Dat X zorg verleende aan appellante blijkt uit de omstandigheid dat, zoals appellante op 2 juli 2018 schriftelijk heeft verklaard, de huur van de woning en de overige kosten door X werden betaald en dat appellante daaraan niet meebetaalde. Verder heeft X, die zelf geen rijbewijs heeft, de auto bekostigd die sinds 1 februari 2018 op naam van appellante stond en waarin appellante reed. De door appellante betaalde kosten van de verzekering en belasting kreeg zij voorts van X vergoed.
4.5.2.
Dat appellante zorg verleende aan X blijkt uit de omstandigheid dat appellante, zoals zij heeft verklaard, degene was die voor beiden kookte en in de woning naast de eigen kamer de gezamenlijke ruimtes schoonmaakte. Verder is gebleken dat appellante voor X geld dat X aan appellante had overgemaakt, doorstuurde naar de moeder van X in Curaçao.
4.5.3.
De omstandigheid dat appellante voorheen dakloos was en X aan appellante en haar kind hulp heeft geboden door hen onderdak te verlenen, kan niet afdoen aan de conclusie dat sprake was van een gezamenlijke huishouding. Hierbij is van belang dat de vraag of iemand een gezamenlijke huishouding voert moet worden beantwoord aan de hand van objectieve criteria. De omstandigheden die tot het voeren van een gezamenlijke huishouding hebben geleid, de motieven van de betrokkenen en de aard van hun onderlinge relatie zijn daarbij niet van belang.
4.6.
Uit 4.1 tot en met 4.5.3 volgt dat het hoger beroep niet slaagt, zodat de aangevallen uitspraak moet worden bevestigd.

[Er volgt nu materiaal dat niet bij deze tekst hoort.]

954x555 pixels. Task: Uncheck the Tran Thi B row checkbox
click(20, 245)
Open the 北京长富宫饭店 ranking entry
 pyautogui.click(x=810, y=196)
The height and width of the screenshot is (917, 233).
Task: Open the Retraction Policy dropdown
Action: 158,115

5. Voor een veroordeling in de proceskosten bestaat geen aanleiding.
BESLISSING
De Centrale Raad van Beroep bevestigt de aangevallen uitspraak.
Deze uitspraak is gedaan door J.L. Boxum, in tegenwoordigheid van A.A.H. Ibrahim als griffier. De beslissing is uitgesproken in het openbaar op 28 april 2021.
(getekend) J.L. Boxum
De griffier is verhinderd te ondertekenen.
Tegen deze uitspraak kunnen partijen binnen zes weken na de datum van verzending beroep in cassatie instellen bij de Hoge Raad der Nederlanden (Postbus 20303, 2500 EH Den Haag) ter zake van schending of verkeerde toepassing van bepalingen over gezamenlijke huishouding.